### What is required
When you reach the line containing "chusta Cool Colours (251, 315)" in the records below, start copying exactly, and stop once you have copied the line containing "Cool Wool -2008 zieleń (255, 1970)".

(Stored data entries)
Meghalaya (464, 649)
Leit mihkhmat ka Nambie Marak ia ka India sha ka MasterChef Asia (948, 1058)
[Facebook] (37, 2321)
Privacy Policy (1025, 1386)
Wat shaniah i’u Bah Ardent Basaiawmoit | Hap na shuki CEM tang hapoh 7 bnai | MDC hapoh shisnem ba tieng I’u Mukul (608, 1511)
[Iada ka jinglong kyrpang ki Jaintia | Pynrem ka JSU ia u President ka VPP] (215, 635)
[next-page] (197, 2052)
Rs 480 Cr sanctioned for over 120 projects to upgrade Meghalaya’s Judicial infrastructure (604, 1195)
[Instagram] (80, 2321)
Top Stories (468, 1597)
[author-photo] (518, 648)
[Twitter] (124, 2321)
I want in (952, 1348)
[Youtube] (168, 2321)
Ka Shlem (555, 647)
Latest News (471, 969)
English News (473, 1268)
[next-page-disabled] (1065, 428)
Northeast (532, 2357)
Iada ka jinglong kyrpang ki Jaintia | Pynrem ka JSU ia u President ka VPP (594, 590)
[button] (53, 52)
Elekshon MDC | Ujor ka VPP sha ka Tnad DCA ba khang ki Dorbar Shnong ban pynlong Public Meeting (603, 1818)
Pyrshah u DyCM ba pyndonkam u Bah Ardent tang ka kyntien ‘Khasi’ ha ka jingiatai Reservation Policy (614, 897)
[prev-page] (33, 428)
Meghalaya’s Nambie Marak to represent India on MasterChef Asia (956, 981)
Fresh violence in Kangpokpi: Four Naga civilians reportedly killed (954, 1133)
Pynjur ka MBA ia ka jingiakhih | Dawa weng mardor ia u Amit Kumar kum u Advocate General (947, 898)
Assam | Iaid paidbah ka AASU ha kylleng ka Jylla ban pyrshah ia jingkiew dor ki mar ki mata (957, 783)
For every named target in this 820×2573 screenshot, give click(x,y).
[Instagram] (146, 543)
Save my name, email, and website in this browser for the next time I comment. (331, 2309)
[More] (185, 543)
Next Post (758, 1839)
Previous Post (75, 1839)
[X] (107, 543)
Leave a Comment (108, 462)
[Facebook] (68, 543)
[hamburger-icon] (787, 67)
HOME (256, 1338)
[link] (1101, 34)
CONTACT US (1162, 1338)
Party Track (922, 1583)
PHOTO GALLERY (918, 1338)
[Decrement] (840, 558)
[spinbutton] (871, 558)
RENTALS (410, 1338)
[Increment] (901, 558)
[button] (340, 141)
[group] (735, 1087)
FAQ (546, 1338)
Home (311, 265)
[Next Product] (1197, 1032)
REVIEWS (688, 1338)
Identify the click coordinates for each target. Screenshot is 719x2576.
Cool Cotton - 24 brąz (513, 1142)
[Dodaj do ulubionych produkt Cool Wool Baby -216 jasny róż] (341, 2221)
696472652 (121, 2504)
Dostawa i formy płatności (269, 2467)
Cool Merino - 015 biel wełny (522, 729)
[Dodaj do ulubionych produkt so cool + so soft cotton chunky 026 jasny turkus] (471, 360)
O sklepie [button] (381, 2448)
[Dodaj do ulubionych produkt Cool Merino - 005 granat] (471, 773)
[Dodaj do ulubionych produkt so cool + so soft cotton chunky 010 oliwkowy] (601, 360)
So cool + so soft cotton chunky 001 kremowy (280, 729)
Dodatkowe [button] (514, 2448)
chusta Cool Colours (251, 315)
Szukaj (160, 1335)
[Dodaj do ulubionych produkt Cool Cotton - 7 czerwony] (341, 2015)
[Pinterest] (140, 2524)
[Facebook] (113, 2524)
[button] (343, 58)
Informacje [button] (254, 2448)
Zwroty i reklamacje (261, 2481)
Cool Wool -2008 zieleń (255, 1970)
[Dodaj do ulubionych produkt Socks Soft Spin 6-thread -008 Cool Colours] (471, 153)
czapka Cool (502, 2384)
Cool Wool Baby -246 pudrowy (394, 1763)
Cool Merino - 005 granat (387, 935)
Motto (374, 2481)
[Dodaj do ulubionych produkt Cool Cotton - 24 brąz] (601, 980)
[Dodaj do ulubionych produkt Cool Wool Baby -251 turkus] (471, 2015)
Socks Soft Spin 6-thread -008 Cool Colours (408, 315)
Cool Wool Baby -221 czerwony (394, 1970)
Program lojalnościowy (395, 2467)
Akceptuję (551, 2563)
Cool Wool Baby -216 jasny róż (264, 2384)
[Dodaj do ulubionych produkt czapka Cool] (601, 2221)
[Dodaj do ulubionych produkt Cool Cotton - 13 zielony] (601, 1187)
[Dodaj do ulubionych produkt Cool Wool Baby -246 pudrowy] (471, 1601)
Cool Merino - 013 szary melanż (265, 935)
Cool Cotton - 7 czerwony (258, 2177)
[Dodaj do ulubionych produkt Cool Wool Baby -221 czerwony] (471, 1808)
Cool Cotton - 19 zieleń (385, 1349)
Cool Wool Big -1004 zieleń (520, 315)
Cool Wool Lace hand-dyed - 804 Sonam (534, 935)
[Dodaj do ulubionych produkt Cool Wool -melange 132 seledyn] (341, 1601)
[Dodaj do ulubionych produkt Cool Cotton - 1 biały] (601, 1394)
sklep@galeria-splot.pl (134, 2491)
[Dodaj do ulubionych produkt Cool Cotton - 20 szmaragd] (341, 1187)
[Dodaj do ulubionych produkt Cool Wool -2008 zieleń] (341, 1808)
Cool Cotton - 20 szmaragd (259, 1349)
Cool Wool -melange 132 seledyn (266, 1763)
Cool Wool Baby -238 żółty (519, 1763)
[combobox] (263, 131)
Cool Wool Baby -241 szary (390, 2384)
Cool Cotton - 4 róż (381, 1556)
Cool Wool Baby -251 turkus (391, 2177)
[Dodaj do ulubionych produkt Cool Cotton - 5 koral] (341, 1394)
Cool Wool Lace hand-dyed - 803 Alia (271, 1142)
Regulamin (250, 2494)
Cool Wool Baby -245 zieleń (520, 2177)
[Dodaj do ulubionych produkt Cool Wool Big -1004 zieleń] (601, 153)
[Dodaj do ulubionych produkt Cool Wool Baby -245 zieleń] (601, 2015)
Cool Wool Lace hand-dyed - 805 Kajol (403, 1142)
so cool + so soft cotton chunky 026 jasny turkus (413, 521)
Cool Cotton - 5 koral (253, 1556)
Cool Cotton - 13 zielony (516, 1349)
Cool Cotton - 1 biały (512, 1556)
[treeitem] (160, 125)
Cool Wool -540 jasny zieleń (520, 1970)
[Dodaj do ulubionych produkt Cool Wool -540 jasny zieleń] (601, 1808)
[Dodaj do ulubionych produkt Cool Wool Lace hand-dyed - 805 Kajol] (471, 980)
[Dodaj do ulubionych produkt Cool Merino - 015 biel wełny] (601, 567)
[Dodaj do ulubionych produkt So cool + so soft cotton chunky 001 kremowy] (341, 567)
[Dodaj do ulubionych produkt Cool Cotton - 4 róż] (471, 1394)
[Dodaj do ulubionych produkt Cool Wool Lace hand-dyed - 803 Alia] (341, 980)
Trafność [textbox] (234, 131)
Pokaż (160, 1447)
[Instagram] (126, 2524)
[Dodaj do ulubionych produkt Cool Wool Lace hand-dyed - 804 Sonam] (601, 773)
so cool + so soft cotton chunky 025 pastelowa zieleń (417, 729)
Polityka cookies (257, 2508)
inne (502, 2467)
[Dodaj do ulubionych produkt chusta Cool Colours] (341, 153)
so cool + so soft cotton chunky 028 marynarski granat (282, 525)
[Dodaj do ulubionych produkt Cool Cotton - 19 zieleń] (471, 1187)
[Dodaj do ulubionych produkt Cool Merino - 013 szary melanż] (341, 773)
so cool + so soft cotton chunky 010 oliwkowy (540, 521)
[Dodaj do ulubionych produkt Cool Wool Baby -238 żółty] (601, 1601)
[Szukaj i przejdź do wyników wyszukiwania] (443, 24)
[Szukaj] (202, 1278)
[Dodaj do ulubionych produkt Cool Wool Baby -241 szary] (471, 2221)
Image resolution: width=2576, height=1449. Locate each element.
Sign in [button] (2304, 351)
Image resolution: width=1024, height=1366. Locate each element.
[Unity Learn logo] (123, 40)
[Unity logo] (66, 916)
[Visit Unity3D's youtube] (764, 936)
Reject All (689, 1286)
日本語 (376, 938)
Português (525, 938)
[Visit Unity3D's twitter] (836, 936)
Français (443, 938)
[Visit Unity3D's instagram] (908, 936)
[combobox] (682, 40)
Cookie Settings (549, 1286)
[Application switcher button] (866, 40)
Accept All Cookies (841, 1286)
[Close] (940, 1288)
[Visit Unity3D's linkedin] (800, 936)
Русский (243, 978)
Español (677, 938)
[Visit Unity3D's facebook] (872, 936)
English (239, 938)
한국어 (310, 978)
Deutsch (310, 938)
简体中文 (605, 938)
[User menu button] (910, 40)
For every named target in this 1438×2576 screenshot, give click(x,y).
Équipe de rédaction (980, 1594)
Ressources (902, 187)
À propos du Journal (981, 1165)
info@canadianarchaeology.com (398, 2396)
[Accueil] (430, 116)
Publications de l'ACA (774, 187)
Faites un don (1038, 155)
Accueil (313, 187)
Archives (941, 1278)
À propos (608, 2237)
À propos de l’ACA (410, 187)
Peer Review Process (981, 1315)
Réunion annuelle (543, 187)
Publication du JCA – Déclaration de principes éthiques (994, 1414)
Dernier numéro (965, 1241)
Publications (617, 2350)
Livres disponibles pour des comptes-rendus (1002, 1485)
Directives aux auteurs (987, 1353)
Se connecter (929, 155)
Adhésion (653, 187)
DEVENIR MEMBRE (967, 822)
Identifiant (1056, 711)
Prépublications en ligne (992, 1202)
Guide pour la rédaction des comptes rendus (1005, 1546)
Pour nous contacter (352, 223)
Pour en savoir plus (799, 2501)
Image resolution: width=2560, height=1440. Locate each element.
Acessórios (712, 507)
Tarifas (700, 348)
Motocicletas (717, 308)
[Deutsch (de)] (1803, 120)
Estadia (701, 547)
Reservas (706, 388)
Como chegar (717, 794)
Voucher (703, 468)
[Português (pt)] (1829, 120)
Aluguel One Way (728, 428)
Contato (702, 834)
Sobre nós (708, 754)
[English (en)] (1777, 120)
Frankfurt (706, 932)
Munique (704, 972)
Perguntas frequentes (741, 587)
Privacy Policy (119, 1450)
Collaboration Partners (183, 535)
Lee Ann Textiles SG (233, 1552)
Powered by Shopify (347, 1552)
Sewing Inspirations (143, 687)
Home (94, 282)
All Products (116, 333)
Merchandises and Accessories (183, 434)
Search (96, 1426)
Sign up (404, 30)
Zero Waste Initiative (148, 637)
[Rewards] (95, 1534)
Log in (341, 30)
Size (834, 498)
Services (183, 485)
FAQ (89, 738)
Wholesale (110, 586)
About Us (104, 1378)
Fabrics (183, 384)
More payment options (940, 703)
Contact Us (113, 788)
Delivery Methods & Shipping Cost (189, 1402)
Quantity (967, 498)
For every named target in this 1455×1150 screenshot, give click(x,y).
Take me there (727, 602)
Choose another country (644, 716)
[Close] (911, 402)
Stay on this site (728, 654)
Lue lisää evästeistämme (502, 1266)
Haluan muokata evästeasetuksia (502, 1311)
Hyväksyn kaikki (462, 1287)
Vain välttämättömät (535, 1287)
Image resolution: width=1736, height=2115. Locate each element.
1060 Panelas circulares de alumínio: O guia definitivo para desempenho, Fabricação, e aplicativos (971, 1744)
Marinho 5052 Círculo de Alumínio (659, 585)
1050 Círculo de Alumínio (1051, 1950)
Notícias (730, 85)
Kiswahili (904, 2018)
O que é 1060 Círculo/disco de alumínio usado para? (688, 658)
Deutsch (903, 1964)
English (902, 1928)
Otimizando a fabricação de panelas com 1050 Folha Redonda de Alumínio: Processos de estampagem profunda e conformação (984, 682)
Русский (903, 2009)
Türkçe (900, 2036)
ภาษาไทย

### Written solution
chusta Cool Colours (251, 315)
Szukaj (160, 1335)
[Dodaj do ulubionych produkt Cool Cotton - 7 czerwony] (341, 2015)
[Pinterest] (140, 2524)
[Facebook] (113, 2524)
[button] (343, 58)
Informacje [button] (254, 2448)
Zwroty i reklamacje (261, 2481)
Cool Wool -2008 zieleń (255, 1970)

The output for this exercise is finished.